## Problem to work on:
Count the lines in the items below that contain the string "pyautogui". Reply with the number alone.

==== Data rows ====

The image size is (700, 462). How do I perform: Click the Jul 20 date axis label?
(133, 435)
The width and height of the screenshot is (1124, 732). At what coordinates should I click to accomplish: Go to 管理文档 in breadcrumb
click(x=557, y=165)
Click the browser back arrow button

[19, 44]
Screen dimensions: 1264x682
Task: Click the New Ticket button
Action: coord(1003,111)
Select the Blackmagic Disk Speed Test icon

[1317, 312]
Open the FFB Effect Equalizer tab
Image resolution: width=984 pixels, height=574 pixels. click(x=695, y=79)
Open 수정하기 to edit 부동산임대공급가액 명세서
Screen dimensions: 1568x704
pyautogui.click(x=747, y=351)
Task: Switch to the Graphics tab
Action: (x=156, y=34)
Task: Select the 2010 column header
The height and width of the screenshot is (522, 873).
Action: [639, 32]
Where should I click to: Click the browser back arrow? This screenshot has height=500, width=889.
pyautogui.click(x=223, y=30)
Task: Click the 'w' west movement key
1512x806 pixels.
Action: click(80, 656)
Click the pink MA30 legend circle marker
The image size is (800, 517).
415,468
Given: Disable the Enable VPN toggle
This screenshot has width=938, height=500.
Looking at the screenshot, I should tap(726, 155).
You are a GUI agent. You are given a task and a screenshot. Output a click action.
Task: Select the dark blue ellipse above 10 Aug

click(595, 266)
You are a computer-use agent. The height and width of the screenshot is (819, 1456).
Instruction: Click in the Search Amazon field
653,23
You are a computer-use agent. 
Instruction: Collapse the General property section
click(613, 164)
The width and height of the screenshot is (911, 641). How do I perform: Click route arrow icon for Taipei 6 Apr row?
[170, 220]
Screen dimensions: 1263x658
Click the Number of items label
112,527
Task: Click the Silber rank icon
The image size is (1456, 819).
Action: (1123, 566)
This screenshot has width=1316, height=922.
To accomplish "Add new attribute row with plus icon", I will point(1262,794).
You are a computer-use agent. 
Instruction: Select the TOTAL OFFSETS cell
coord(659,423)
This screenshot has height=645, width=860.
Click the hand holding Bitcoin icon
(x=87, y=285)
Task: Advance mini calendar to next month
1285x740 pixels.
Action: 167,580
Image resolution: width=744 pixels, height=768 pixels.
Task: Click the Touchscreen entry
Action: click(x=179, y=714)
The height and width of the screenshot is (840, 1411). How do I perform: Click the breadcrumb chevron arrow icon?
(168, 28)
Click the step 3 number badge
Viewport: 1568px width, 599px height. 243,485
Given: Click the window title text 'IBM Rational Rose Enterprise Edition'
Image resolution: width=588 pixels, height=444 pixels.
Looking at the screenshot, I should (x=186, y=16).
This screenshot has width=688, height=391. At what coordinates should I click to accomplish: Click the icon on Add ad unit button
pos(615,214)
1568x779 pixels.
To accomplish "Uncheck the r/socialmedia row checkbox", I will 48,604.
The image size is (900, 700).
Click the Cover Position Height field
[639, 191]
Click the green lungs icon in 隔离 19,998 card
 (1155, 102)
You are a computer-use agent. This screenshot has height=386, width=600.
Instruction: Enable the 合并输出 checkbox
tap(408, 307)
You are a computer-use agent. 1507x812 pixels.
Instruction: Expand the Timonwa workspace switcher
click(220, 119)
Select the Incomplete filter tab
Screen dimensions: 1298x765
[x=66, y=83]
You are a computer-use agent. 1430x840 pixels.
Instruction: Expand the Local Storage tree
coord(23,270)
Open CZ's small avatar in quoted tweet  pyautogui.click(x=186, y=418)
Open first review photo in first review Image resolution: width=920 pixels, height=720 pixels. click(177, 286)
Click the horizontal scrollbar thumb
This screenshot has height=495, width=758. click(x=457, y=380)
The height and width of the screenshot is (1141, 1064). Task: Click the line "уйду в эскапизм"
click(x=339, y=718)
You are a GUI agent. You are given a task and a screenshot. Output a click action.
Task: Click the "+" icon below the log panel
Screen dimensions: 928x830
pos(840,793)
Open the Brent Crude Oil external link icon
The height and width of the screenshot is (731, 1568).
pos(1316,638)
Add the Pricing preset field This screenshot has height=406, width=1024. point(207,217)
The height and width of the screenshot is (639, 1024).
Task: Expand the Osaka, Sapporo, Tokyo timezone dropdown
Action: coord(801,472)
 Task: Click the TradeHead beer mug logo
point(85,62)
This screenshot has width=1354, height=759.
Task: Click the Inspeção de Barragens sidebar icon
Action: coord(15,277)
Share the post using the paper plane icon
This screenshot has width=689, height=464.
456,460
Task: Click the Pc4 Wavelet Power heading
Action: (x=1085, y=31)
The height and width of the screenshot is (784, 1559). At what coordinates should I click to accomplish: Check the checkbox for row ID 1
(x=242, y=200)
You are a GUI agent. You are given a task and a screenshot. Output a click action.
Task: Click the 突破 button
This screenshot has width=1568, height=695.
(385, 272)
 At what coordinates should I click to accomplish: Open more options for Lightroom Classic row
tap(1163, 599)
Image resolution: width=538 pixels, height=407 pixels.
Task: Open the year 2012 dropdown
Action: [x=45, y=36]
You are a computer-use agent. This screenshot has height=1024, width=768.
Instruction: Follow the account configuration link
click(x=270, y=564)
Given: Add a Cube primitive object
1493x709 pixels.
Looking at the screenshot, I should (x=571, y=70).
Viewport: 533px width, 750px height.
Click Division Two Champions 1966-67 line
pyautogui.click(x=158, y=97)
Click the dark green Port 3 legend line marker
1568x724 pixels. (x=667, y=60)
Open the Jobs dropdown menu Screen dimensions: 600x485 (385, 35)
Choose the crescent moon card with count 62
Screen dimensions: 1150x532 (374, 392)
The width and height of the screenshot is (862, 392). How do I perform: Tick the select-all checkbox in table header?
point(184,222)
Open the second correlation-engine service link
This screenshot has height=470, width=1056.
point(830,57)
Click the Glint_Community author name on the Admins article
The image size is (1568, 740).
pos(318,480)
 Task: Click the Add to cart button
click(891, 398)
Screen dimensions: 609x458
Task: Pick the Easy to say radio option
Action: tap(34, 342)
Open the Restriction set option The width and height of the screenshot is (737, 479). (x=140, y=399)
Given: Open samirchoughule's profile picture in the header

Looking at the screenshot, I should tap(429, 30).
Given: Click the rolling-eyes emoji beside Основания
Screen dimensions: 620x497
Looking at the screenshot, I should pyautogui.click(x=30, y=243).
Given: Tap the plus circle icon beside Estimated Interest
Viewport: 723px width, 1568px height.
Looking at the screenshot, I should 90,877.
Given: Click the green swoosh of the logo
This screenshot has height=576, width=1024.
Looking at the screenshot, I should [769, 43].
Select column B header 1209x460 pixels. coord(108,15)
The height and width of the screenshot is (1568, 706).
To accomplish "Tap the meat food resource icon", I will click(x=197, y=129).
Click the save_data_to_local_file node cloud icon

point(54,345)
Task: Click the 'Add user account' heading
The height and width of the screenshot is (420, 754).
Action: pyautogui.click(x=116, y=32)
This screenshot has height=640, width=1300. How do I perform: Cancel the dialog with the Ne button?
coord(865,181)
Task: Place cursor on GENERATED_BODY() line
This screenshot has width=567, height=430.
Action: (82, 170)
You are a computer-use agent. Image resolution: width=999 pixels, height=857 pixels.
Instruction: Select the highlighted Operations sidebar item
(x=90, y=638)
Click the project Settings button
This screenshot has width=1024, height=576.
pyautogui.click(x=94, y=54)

====

## Task result:
7